• [Job]: Rescale all the items below by copying each one in full with its text unchanged, but multiplying every answer coordinate by 2.3 and rounding to whole numbers, with halves rounded up. Leave the pictures out.

• [Provided data]:
"""
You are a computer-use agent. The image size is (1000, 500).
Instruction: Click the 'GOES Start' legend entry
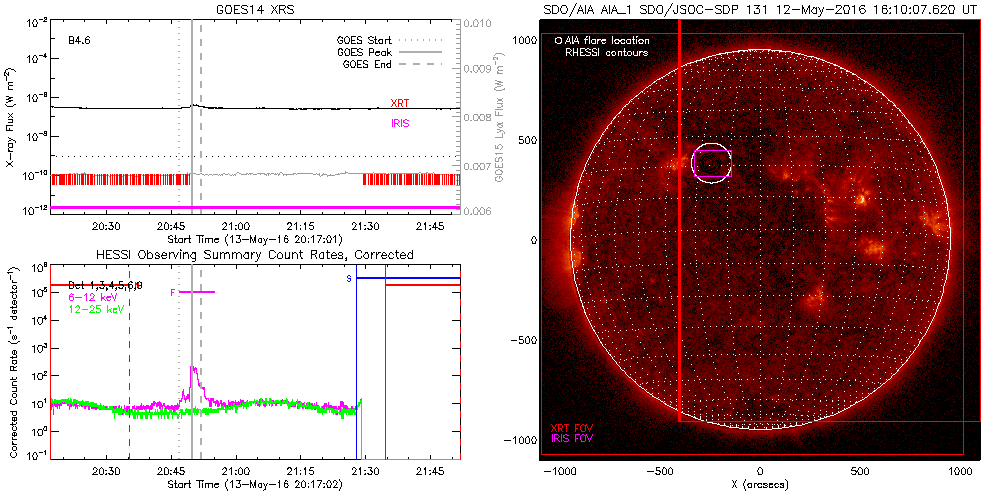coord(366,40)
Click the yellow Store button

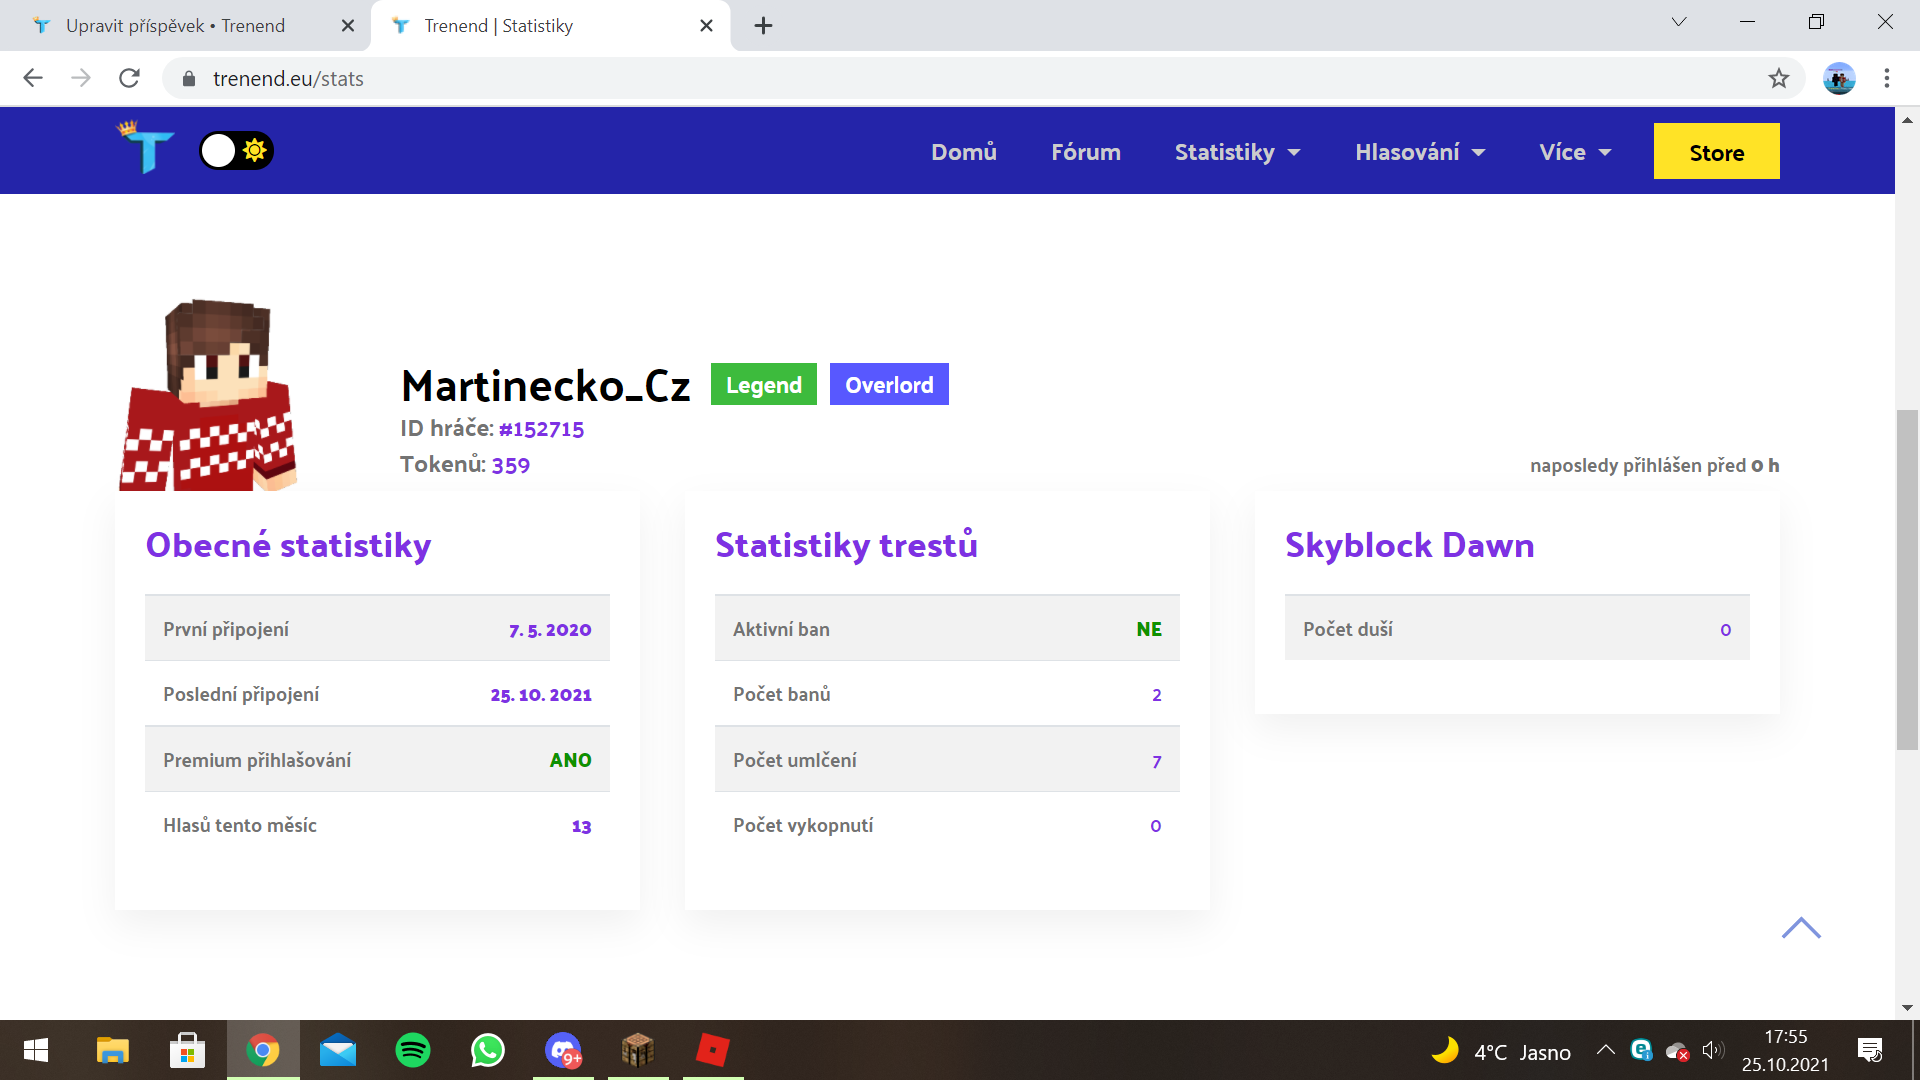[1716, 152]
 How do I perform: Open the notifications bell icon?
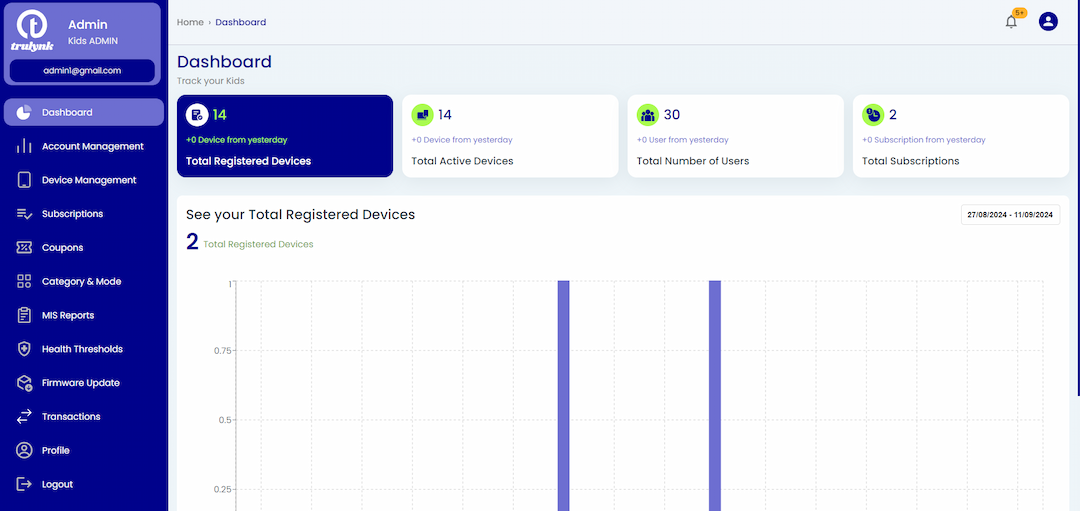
"""
• [Worked solution]:
You are a computer-use agent. The image size is (1000, 500).
Instruction: Click the 'GOES Start' legend entry
coord(842,92)
Click the yellow Store button

[3947, 350]
 How do I perform: Open the notifications bell icon?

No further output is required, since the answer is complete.